Teks Dokumen:
§ §

MALANG, Tugujatim.id – Fajrus Shidiq selaku General Manager (GM) Tugu Malang ID yang merupakan bagian dari Tugu Media Group menyampaikan bahwa tugas wartawan yaitu penyampai pesan, risalah, seperti tugas mulia yang dijalankan oleh nabi atau rasul. Fajrus melanjutkan, kutipan tersebut diperolehnya dari sosok Emha Ainun Nadjib.
“Mengenai wartawan boleh salah, tapi tidak boleh bohong. Sama seperti yang disampaikan Cak Nun (Emha Ainun Nadjib, red), beliau mengatakan wartawan seperti nabi atau rasul. Karena sama-sama penyampai informasi hingga disebarkan ke masyarakat. Ada proses ‘risalah’ atau penyampai pesan,” terang Fajrus dalam agenda “Goes to Campus: Pelatihan Jurnalistik dan Fotografi” pada Senin siang (22/02/2021).
Agenda “Goes to Campus: Pelatihan Jurnalistik dan Fotografi” yang diadakan Tugu Malang yang merupakan bagian dari Tugu Media Group. Selain itu, bekerja sama dengan PT Paragon Technology and Innovation yang merupakan perusahaan market kosmetik terbesar di Indonesia. Dan peserta agenda ini meliputi 6 sekolah menengah atas (SMA) dan 6 perguruan tinggi di wilayah Jawa Timur (Jatim).
Di sisi lain, dia juga menerangkan bahwa wartawan perlu mengetahui lebih dahulu mengenai informasi tertentu, kemudian baru dapat dirangkai menjadi berita. Namun tentu saja, Fajrus melanjutkan, dalam menjalankan proses itu wartawan perlu mempunyai pengetahuan yang mumpuni.
“Kita harus tahu lebih dulu soal informasi yang akan disampaikan, kemudian dirangkai dan jadi berita. Ada proses yang memerlukan pengetahuan sehingga menjadi berita yang diproduksi dan tersaji di masyarakat. Proses itulah yang penting dipelajari oleh teman-teman, siapa tahu ada yang punya cita-cita sebagai wartawan,” jelasnya.
Fajrus juga menyampaikan, sebelum mengenal lebih jauh soal kode etik jurnalistik, agaknya perlu memahami dulu soal penulisan berita. Karena antara kode etik dan penulisan berita saling berkaitan sehingga perlu membaca perihal teori jurnalistik juga.
“Sebelum melangkah ke kode etik, kita harus tahu dulu cara yang diterapkan untuk menulis berita. Apakah dari teori atau praktik, harus menghafal dulu teorinya mengenai jurnalistik. Bahkan, ada beberapa teman tanpa pengetahuan banyak dan lolos seleksi jadi wartawan dan turun ke lapangan,” tuturnya.
Selain itu, wartawan mempunyai semacam tingkatan profesi, tapi dalam upaya mempelajari kompetensi wartawan secara optimal, dapat dilakukan secara pararel saat menjalankan profesi itu. Fajrus menegaskan, melalui sebuah kutipan “belajar sembari menjalankan”.

§ §

Tugas yang Dikerjakan:
Tolong jawab pertanyaan berikut berdasarkan teks dokumen di atas.
(a) Dari siapa Fajrus Shidiq memperoleh kutipan bahwa wartawan seperti nabi atau rasul?
(b) Perusahaan apa yang bekerja sama dengan Tugu Malang dalam agenda "Goes to Campus: Pelatihan Jurnalistik dan Fotografi"?
(c) Berapa jumlah SMA dan perguruan tinggi yang menjadi peserta agenda tersebut?

Cuplikan Data:
§ §

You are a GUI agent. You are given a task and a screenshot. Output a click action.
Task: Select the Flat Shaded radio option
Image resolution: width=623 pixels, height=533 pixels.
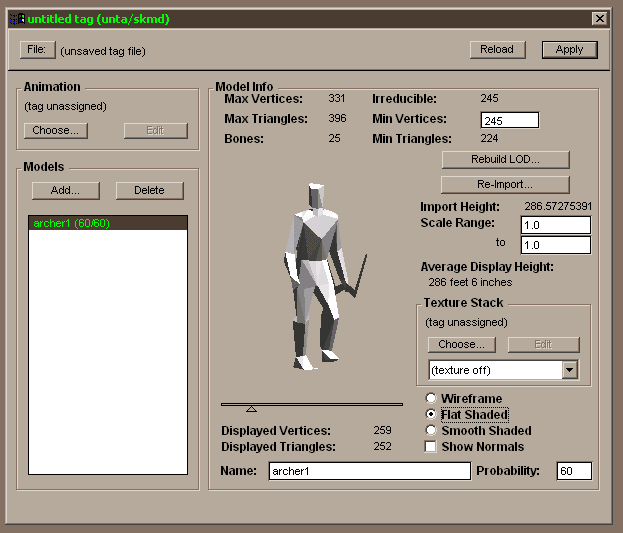coord(431,414)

§ §

Jawaban:
(a) Emha Ainun Nadjib (Cak Nun).
(b) PT Paragon Technology and Innovation.
(c) 6 SMA dan 6 perguruan tinggi di wilayah Jawa Timur.